Entre 1992 et 2016, le volume des exportations du pays a plus que quintuplé. Elles sont passées de 2 451 tonnes à 13 682 tonnes, avec un pic de 17 810 tonnes enregistré en 2006. Le volume des exportations de 2016 correspond à des recettes de 20 millions d’euros. Un potentiel de production qui couvrirait deux à trois fois la production mondiale actuelle, à en croire des experts. En 2013, le pays sahélien avait exporté 30 000 tonnes soit 13% de la production mondiale. Dans les années 2000, le pays fournissait près du tiers du marché mondial.
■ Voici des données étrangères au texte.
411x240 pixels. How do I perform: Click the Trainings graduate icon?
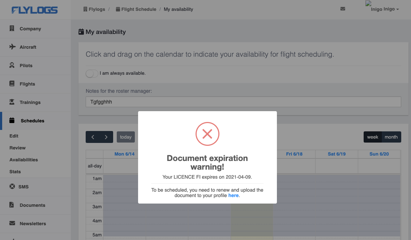[12, 102]
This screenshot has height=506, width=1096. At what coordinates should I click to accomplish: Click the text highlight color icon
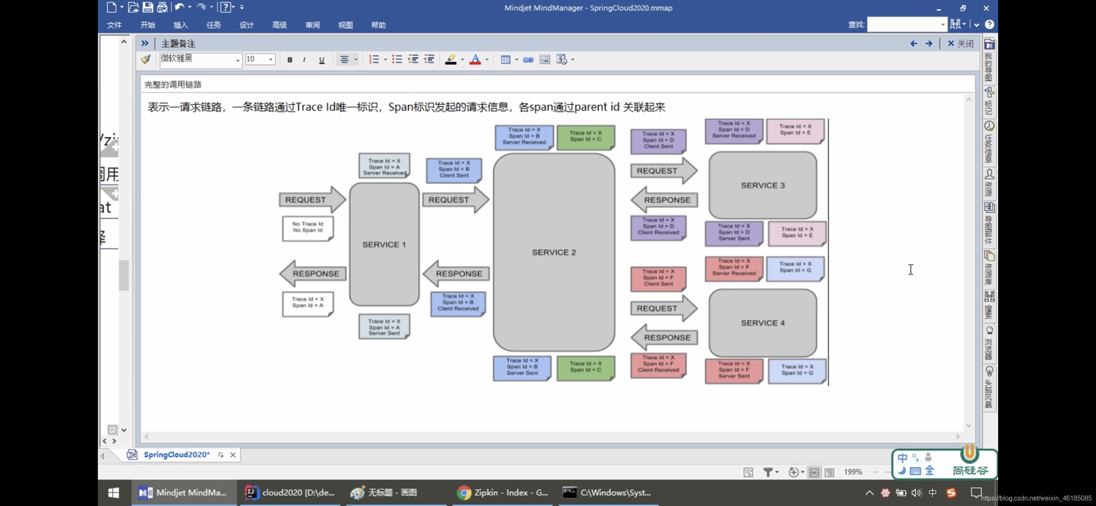(x=450, y=59)
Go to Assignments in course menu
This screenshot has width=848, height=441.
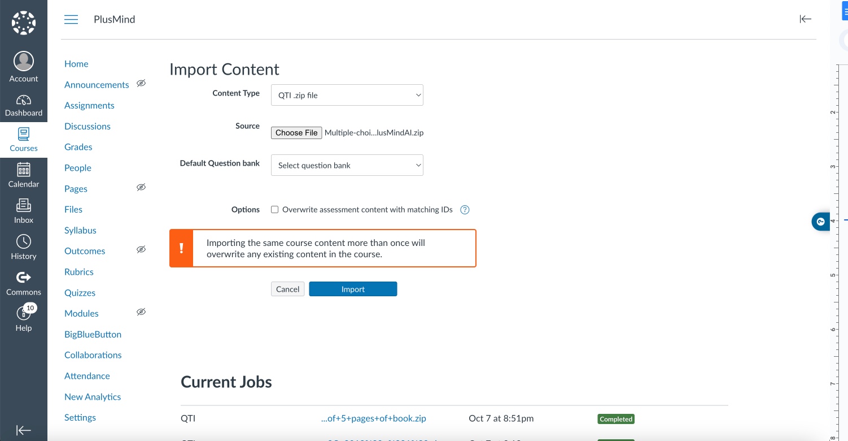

Mais la mauvaise organisation de la filière tchadienne et le manque d’équipements ne favorisent pas une optimisation du rendement, alors qu’au Nigeria, la production a été rudement affectée par plus d’une décennie de guerre contre la secte islamique Boko Haram.
Des recettes prévisionnelles mondiales de 1 054,14 millions USD en 2023
De 2 475 t en 2015, les exportations maliennes ont atteint 7 037, 25 t en 2018 pour se situer à 9000 tonnes exportées en 2019, pour atteindre le pic de 11 033 t en 2022. La production de ce pays ouest-africain a été multipliée par quatre depuis 2013. En séjour à Paris, en avril 2020 à l’occasion d’un forum, le ministre de l’Agriculture de ce pays sahélien avait tendu la main à la diaspora malienne, invitant ses compatriotes à apporter leur contribution à la culture et au développement de cette plante.
Le ministre affirmait alors que 100 000 hectares de terre étaient mis à la disposition des citoyens maliens résidant à l’étranger et souhaitant saisir l’opportunité. La production de gomme arabique au Cameroun demeure pour le moment très faible. Le pays a produit 1000 tonnes en 2010, dont 400 à 600 tonnes ont été écoulées de manière informelle auprès des acheteurs nigérians, et 300 à 400 tonnes vendues à un négociant. Un rapport de Market Biz publié en avril 2018, évaluait le marché mondial de gomme arabique à 698,49 millions de dollars au cours de la même année, et prévoyait une croissance de 7,1% sur les cinq années suivantes pour atteindre 1 054,14 millions USD en 2023.